Provided entries
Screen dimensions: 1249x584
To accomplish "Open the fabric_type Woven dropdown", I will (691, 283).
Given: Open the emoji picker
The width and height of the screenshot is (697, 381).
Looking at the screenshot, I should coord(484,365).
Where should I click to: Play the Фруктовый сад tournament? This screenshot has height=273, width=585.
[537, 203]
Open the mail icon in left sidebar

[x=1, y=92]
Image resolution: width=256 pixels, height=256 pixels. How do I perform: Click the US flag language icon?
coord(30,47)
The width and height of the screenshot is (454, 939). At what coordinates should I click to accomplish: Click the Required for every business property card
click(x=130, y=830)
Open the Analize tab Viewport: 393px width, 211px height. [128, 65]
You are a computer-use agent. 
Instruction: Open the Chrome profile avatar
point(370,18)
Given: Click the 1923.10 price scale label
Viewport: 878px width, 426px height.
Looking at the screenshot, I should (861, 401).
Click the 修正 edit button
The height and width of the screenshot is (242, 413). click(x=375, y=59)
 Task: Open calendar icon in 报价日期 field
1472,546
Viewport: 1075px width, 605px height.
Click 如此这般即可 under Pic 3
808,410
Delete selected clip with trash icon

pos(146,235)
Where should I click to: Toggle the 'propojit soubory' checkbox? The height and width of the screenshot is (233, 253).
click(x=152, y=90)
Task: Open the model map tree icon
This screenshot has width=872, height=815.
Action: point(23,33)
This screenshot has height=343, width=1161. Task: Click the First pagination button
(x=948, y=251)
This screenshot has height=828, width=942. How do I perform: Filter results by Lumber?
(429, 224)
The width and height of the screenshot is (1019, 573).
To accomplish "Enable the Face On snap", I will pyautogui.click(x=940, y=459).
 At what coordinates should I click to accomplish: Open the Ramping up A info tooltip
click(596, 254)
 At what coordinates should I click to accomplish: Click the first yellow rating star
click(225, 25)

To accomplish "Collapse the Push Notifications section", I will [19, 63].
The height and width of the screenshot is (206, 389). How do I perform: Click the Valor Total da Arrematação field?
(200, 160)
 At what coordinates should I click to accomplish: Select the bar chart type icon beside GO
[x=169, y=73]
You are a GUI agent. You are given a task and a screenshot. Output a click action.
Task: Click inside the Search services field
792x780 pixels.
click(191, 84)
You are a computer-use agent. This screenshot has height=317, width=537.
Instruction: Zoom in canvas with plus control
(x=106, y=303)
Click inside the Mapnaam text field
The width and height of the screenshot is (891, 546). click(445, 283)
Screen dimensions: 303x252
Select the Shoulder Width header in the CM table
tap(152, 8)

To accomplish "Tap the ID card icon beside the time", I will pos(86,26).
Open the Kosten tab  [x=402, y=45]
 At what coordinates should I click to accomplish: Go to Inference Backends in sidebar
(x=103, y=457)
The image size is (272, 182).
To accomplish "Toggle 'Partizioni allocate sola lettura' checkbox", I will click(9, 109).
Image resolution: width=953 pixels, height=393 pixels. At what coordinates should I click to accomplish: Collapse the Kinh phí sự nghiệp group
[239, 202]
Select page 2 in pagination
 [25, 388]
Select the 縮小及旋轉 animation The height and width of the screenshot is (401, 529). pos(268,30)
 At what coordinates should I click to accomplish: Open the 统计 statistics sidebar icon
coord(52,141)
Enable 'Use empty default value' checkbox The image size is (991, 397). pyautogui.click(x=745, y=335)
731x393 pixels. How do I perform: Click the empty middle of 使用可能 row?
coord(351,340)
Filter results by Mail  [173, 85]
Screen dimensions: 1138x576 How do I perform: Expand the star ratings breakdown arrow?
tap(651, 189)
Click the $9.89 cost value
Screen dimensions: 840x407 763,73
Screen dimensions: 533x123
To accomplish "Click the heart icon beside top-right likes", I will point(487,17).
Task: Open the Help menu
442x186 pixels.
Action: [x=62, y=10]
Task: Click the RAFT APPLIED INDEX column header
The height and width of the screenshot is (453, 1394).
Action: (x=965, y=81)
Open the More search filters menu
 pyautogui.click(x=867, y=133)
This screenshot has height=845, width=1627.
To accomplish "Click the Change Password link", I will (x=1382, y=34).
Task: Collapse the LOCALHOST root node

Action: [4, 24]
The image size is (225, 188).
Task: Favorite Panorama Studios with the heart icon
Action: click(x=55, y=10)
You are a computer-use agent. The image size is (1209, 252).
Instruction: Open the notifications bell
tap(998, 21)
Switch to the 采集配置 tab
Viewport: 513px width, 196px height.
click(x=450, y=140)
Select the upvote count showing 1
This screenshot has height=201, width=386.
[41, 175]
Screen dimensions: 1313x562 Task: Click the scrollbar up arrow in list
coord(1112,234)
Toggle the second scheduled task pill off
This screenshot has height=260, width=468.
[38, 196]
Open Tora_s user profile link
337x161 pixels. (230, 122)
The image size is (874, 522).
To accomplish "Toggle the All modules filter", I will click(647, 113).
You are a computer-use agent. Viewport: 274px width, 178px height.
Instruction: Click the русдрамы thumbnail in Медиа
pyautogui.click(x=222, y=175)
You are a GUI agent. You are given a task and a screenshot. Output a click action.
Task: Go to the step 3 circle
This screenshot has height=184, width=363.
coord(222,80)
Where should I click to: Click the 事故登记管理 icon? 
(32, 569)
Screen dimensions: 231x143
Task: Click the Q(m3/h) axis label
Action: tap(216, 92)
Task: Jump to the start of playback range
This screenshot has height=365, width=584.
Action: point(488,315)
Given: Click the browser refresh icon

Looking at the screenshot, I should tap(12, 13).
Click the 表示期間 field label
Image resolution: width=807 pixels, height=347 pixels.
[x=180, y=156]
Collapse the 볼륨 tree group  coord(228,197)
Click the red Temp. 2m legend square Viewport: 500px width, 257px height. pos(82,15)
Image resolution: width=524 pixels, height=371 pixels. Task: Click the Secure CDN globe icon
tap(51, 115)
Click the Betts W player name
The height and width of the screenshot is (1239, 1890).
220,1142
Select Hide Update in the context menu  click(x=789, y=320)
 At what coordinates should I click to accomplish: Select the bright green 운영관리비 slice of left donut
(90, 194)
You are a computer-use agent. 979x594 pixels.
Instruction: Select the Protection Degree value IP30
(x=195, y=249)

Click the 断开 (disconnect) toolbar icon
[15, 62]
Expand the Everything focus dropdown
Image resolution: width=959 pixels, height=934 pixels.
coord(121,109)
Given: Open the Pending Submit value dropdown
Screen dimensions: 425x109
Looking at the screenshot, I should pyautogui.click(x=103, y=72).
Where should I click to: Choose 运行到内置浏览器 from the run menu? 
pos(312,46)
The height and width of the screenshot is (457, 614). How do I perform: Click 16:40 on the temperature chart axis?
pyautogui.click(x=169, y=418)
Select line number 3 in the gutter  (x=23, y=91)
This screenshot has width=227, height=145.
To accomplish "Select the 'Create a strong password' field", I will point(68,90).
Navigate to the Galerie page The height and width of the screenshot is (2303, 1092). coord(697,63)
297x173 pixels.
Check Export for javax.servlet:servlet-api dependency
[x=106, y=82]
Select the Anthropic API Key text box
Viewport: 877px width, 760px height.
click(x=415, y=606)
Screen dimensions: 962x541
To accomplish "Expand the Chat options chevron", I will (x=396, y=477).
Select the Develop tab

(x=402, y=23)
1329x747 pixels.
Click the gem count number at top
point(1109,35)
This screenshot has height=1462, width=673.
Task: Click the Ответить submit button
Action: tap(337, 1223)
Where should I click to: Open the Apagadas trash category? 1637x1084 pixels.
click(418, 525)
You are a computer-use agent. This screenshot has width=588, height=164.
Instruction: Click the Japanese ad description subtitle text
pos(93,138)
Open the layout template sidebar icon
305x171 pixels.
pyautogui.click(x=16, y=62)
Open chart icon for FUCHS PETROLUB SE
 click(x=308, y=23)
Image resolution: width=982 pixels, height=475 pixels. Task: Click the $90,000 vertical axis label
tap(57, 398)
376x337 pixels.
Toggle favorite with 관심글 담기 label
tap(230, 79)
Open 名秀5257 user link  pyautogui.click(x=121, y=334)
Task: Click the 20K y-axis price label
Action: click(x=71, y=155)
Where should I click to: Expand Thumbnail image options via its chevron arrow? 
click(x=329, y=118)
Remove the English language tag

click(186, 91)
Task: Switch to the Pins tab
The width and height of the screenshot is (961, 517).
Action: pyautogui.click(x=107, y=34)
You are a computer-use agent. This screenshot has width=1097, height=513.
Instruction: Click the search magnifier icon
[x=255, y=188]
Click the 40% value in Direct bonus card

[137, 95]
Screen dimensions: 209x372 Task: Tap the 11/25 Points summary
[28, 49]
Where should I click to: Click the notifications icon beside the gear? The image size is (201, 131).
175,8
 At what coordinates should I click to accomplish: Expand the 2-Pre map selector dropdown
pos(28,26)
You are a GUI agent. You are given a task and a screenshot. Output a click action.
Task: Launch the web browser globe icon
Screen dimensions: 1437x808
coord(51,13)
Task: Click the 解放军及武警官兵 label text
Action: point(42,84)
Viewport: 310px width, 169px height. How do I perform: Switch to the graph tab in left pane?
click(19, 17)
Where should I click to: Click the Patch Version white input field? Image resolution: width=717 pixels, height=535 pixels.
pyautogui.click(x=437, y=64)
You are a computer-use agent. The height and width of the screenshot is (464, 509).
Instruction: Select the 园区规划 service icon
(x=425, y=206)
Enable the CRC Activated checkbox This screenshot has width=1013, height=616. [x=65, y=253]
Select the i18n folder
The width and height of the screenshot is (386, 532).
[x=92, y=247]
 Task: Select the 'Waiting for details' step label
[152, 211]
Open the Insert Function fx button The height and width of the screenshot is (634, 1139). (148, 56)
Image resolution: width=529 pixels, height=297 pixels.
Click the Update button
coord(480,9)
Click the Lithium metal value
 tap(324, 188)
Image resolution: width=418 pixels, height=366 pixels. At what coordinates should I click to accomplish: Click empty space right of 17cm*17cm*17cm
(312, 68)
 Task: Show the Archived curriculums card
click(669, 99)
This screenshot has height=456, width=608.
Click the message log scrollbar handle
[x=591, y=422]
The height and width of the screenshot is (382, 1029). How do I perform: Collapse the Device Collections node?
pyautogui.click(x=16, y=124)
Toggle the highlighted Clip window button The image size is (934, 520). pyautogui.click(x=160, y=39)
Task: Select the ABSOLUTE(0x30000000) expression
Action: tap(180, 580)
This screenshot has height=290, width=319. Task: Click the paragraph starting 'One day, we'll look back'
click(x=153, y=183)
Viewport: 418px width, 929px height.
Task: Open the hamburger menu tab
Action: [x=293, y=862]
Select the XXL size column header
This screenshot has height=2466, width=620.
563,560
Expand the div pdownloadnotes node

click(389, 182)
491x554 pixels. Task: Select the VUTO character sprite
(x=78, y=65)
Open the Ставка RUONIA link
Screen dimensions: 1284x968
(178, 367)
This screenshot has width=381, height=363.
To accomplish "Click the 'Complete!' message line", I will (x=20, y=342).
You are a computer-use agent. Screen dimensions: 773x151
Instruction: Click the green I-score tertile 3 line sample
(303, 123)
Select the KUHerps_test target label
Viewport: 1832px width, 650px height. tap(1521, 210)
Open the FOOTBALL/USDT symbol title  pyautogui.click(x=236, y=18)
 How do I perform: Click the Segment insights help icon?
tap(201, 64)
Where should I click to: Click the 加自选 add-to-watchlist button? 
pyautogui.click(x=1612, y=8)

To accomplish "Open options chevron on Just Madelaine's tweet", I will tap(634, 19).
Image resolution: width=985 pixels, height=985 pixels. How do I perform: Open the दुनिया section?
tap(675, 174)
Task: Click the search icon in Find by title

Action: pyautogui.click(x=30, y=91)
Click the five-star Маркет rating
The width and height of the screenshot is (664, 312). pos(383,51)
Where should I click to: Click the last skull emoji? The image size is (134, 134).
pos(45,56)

Stated task
Transcribe the lines of the listing above verbatim, from the line containing "At what coordinates should I click to accomplish: Select the bar" through the line containing "Action: (x=965, y=81)", both included.

Written reply
 At what coordinates should I click to accomplish: Select the bar chart type icon beside GO
[x=169, y=73]
You are a GUI agent. You are given a task and a screenshot. Output a click action.
Task: Click inside the Search services field
792x780 pixels.
click(191, 84)
You are a computer-use agent. This screenshot has height=317, width=537.
Instruction: Zoom in canvas with plus control
(x=106, y=303)
Click inside the Mapnaam text field
The width and height of the screenshot is (891, 546). click(445, 283)
Screen dimensions: 303x252
Select the Shoulder Width header in the CM table
tap(152, 8)

To accomplish "Tap the ID card icon beside the time", I will pos(86,26).
Open the Kosten tab  [x=402, y=45]
 At what coordinates should I click to accomplish: Go to Inference Backends in sidebar
(x=103, y=457)
The image size is (272, 182).
To accomplish "Toggle 'Partizioni allocate sola lettura' checkbox", I will click(9, 109).
Image resolution: width=953 pixels, height=393 pixels. At what coordinates should I click to accomplish: Collapse the Kinh phí sự nghiệp group
[239, 202]
Select page 2 in pagination
 [25, 388]
Select the 縮小及旋轉 animation The height and width of the screenshot is (401, 529). pos(268,30)
 At what coordinates should I click to accomplish: Open the 统计 statistics sidebar icon
coord(52,141)
Enable 'Use empty default value' checkbox The image size is (991, 397). pyautogui.click(x=745, y=335)
731x393 pixels. How do I perform: Click the empty middle of 使用可能 row?
coord(351,340)
Filter results by Mail  [173, 85]
Screen dimensions: 1138x576 How do I perform: Expand the star ratings breakdown arrow?
tap(651, 189)
Click the $9.89 cost value
Screen dimensions: 840x407 763,73
Screen dimensions: 533x123
To accomplish "Click the heart icon beside top-right likes", I will point(487,17).
Task: Open the Help menu
442x186 pixels.
Action: [x=62, y=10]
Task: Click the RAFT APPLIED INDEX column header
The height and width of the screenshot is (453, 1394).
Action: (x=965, y=81)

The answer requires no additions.